▸ **MATERIAL TO PROCESS**:
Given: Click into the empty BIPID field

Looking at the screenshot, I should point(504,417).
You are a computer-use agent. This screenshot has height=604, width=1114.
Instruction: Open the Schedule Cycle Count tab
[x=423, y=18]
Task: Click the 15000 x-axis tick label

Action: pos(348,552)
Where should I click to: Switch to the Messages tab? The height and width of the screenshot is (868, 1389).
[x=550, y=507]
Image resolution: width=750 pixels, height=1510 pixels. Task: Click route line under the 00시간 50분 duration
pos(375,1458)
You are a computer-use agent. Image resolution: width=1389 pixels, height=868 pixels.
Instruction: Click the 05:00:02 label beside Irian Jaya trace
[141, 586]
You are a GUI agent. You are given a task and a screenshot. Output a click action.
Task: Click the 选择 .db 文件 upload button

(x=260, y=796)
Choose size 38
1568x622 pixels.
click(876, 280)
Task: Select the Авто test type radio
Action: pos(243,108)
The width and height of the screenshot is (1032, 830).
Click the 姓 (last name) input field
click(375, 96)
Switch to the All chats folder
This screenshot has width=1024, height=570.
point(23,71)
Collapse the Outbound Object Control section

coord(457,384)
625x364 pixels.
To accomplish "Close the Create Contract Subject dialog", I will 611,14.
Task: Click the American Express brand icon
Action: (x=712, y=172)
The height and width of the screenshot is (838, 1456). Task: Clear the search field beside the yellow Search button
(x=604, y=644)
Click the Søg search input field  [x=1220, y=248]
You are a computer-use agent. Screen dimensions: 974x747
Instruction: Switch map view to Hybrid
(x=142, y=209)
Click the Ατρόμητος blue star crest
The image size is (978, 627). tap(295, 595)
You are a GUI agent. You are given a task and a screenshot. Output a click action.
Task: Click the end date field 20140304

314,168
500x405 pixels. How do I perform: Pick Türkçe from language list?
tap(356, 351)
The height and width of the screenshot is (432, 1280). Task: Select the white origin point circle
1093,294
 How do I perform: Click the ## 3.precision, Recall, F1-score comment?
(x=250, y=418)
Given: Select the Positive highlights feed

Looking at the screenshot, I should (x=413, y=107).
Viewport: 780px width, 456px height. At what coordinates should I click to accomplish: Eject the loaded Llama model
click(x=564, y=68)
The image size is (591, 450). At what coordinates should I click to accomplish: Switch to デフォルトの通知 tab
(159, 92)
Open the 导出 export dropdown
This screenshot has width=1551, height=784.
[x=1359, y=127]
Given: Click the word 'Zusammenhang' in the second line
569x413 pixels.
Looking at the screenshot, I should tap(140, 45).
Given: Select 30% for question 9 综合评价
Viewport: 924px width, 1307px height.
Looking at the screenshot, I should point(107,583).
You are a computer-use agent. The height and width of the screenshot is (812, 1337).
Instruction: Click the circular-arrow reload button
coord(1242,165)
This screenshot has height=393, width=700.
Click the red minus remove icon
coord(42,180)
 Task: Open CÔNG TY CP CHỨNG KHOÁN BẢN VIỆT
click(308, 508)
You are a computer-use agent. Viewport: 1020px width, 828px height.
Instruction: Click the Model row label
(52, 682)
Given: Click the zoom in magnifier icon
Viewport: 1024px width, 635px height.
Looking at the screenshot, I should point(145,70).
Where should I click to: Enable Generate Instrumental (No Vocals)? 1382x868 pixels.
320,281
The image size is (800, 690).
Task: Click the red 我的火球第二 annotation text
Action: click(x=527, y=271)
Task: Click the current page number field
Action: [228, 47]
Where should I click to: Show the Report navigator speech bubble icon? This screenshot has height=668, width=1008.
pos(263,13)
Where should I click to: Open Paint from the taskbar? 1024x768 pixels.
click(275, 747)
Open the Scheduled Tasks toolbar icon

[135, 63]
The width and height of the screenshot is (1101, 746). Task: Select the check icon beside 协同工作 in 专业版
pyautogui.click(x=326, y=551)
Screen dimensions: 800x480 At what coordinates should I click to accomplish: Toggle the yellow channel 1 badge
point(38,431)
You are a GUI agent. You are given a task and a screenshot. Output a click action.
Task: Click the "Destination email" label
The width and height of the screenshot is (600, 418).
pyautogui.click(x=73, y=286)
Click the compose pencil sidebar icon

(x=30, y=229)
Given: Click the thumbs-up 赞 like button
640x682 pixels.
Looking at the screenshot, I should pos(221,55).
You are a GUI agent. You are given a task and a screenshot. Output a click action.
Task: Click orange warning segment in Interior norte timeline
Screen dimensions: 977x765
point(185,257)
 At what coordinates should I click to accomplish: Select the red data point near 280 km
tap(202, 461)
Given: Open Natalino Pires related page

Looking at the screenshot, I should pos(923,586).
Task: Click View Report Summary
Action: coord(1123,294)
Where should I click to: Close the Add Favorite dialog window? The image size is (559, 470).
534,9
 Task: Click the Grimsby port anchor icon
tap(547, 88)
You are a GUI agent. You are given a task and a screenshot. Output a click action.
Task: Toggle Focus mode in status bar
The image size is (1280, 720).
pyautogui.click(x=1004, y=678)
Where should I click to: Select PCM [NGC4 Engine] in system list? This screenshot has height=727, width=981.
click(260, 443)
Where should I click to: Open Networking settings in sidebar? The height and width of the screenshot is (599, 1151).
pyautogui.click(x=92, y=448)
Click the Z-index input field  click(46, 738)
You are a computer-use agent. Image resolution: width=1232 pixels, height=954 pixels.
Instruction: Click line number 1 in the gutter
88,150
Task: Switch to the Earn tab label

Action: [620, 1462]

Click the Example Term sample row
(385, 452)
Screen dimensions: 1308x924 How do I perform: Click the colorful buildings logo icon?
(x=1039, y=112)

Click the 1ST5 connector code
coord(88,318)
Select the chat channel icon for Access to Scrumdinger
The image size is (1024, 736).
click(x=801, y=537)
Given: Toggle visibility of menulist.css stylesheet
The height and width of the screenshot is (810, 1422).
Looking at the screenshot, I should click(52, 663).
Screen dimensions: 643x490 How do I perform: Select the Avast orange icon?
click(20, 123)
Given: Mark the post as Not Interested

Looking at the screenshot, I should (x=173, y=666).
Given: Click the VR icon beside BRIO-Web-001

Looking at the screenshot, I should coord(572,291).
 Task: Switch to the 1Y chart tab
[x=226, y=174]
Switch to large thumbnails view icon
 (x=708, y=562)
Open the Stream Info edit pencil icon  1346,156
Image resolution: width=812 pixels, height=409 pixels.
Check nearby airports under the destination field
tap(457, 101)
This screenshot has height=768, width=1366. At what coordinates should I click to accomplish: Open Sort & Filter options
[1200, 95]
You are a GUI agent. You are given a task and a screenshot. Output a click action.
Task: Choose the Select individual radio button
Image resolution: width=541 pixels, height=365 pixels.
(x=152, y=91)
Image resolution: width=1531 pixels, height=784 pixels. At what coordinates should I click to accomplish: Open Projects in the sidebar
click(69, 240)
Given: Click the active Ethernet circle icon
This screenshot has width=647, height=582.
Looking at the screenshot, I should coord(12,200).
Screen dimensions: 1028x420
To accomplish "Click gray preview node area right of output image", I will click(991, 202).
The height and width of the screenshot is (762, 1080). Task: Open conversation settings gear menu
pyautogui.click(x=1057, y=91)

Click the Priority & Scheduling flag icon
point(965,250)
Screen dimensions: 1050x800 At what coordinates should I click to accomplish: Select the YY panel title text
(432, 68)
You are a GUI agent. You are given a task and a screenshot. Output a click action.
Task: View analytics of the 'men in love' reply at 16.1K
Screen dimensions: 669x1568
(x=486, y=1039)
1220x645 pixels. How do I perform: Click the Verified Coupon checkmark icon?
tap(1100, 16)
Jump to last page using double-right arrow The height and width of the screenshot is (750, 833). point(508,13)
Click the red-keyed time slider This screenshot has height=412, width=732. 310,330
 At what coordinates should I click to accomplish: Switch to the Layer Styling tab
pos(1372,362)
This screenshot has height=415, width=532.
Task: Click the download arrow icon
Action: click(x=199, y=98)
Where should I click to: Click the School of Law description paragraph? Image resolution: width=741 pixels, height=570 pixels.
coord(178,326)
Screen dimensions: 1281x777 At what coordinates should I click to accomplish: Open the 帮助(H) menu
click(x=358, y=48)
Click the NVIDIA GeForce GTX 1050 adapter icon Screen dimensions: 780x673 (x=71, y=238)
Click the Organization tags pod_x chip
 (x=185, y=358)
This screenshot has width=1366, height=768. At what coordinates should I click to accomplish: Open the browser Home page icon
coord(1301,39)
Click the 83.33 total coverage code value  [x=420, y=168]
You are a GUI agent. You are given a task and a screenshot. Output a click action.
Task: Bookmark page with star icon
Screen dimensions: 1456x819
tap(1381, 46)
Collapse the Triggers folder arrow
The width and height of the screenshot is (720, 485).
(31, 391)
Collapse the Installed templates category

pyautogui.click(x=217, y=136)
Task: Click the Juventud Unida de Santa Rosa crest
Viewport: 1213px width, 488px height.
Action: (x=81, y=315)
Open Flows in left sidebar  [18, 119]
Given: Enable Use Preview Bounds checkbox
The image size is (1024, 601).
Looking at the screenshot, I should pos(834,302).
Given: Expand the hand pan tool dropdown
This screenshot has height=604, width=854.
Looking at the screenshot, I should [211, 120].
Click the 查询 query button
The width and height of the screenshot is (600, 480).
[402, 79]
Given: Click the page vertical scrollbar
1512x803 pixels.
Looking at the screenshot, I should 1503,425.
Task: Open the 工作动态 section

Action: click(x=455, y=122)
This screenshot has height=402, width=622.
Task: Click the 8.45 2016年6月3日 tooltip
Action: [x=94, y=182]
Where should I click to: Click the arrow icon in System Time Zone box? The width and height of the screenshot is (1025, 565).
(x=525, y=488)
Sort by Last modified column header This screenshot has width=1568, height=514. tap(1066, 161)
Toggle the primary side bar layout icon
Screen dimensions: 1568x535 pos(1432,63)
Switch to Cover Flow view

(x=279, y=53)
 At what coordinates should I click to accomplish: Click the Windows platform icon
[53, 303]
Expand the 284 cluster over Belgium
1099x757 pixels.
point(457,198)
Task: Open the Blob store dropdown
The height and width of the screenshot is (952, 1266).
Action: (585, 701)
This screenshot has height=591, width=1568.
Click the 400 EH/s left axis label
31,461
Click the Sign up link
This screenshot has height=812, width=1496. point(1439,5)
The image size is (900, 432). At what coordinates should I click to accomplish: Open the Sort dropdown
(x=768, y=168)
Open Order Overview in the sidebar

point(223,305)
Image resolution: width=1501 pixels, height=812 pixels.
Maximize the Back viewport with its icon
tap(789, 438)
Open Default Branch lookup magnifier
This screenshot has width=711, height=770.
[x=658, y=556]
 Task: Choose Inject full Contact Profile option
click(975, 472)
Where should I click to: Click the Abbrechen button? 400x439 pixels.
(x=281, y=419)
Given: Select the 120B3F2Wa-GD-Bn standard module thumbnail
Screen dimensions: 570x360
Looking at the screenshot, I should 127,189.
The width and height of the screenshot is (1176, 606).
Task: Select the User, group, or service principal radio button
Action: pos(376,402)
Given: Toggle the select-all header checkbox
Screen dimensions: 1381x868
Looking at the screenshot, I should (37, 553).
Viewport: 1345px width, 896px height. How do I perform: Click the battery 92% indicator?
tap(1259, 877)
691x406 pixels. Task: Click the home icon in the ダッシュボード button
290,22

▸ **SET TASK**: Copy the records without any change, from the start of the records through the line containing "The image size is (978, 627). tap(295, 595)".

▸ **CORRECT RESULT**:
Given: Click into the empty BIPID field

Looking at the screenshot, I should point(504,417).
You are a computer-use agent. This screenshot has height=604, width=1114.
Instruction: Open the Schedule Cycle Count tab
[x=423, y=18]
Task: Click the 15000 x-axis tick label

Action: pos(348,552)
Where should I click to: Switch to the Messages tab? The height and width of the screenshot is (868, 1389).
[x=550, y=507]
Image resolution: width=750 pixels, height=1510 pixels. Task: Click route line under the 00시간 50분 duration
pos(375,1458)
You are a computer-use agent. Image resolution: width=1389 pixels, height=868 pixels.
Instruction: Click the 05:00:02 label beside Irian Jaya trace
[141, 586]
You are a GUI agent. You are given a task and a screenshot. Output a click action.
Task: Click the 选择 .db 文件 upload button

(x=260, y=796)
Choose size 38
1568x622 pixels.
click(876, 280)
Task: Select the Авто test type radio
Action: pos(243,108)
The width and height of the screenshot is (1032, 830).
Click the 姓 (last name) input field
click(375, 96)
Switch to the All chats folder
This screenshot has width=1024, height=570.
point(23,71)
Collapse the Outbound Object Control section

coord(457,384)
625x364 pixels.
To accomplish "Close the Create Contract Subject dialog", I will 611,14.
Task: Click the American Express brand icon
Action: (x=712, y=172)
The height and width of the screenshot is (838, 1456). Task: Clear the search field beside the yellow Search button
(x=604, y=644)
Click the Søg search input field  [x=1220, y=248]
You are a computer-use agent. Screen dimensions: 974x747
Instruction: Switch map view to Hybrid
(x=142, y=209)
Click the Ατρόμητος blue star crest
The image size is (978, 627). tap(295, 595)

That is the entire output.